Non sono un letterato né uno scienziato. Cerco soltanto di essere un uomo di preghiera. Senza la preghiera avrei perso la ragione. Se non ho perso la pace dell’anima, malgrado le prove, è perché questa pace mi viene dalla pre­ghiera. Si può vivere alcuni giorni senza mangiare, ma non senza pregare. La preghiera è la chiave del mattino e il chiavistello della sera.

GANDHI

È stupenda questa confessione autobiografica di Gandhi (1869- 1948) sulla preghiera. Aveva ragione la tradizione cristiana quando parlava del pregare comparandolo al respiro. Non ci si chiede né si comanda ai nostri polmoni di respirare: lo si fa spontaneamente, al­trimenti si morirebbe. La stessa cosa dovrebbe accadere per l’anima.

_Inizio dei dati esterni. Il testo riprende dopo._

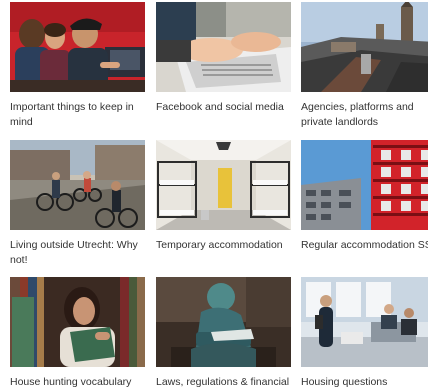  I want to click on topic-label: Regular accommodation SSH, so click(364, 246).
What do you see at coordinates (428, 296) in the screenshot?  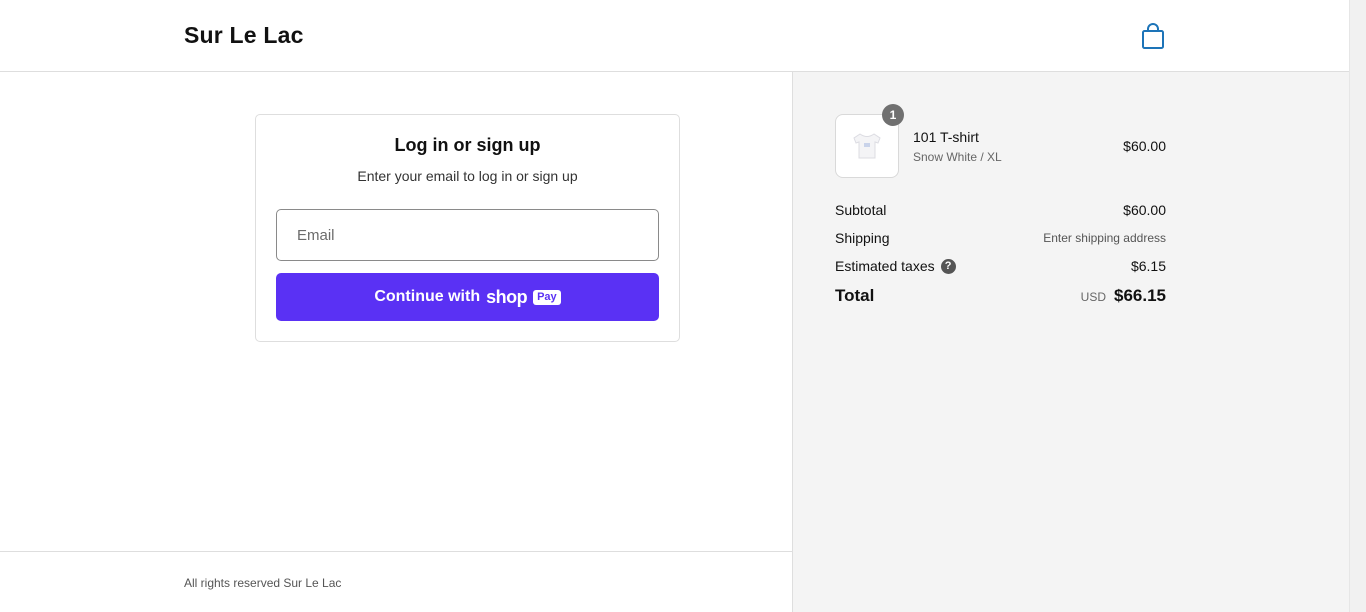 I see `shop-button-label: Continue with` at bounding box center [428, 296].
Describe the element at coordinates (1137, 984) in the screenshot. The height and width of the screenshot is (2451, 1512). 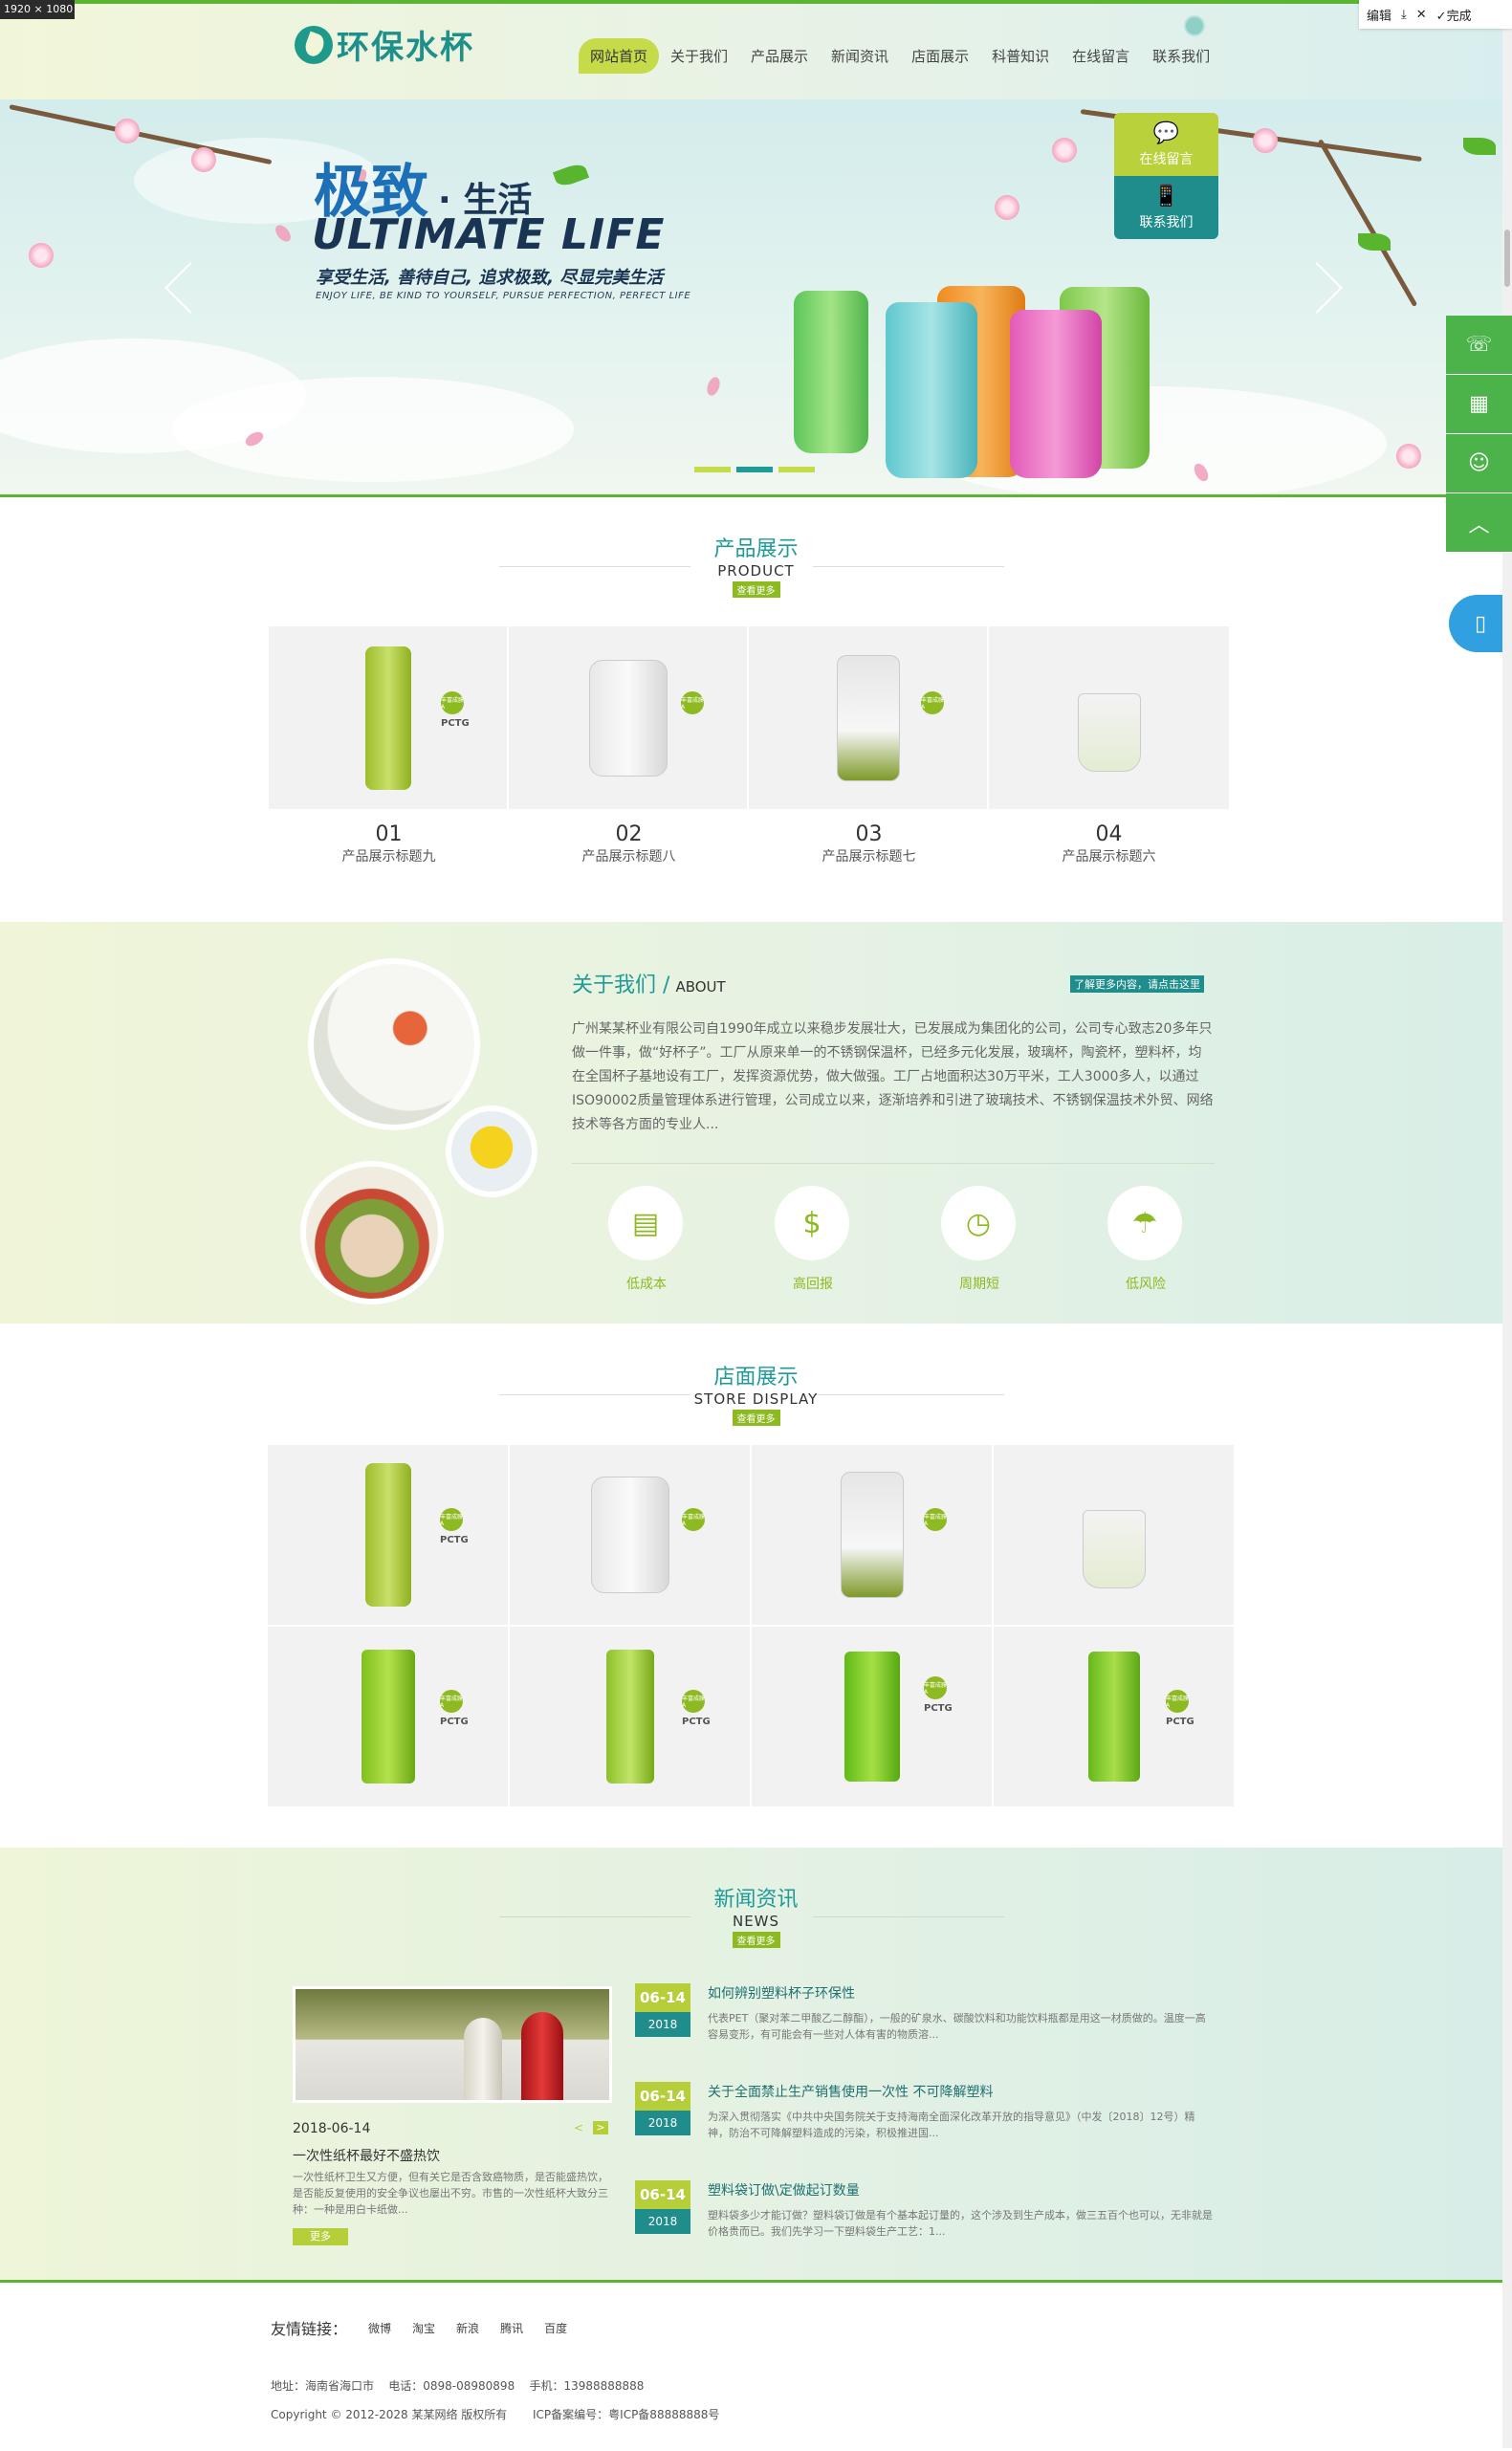
I see `about-more-link: 了解更多内容，请点击这里` at that location.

Se si deve pianificare artificiosamente la preghiera, è segno che lo spirito è intisichito e ha bisogno di un trattamento terapeutico. Tut­tavia, a differenza del moto primo e naturale del respiro, il pregare è anche un’arte ed esige esercizio, proprio come l’atleta che regola i moti fisiologici calibrandoli sull’attività agonistica: non per nulla in greco àskesis, da cui «ascesi», significa «esercizio».

Nelle parole di Gandhi mi piace l’immagine finale della chiave e del chiavistello. È bello, infatti – quando cala la sera e tu sei più quieto nella tua casa, spento il televisore -, chiudere la tua giornata col sug­gello di una pausa orante.

Oppure, uscito dal grembo del sonno e del­la notte, aprire le porte del giorno con la chiave della preghiera che ti spalanca davanti la vita illuminandola, anche se le ore che seguiranno saranno pesanti e forse tenebrose.

E sarà proprio con questo esercizio costante del chiudere e aprire la casa dell’anima, così come si fa per quella di pietra, che ci accadrà ciò che diceva il filosofo Jacques Mari­tain: «Il credente perfetto prega così bene che ignora di pregare».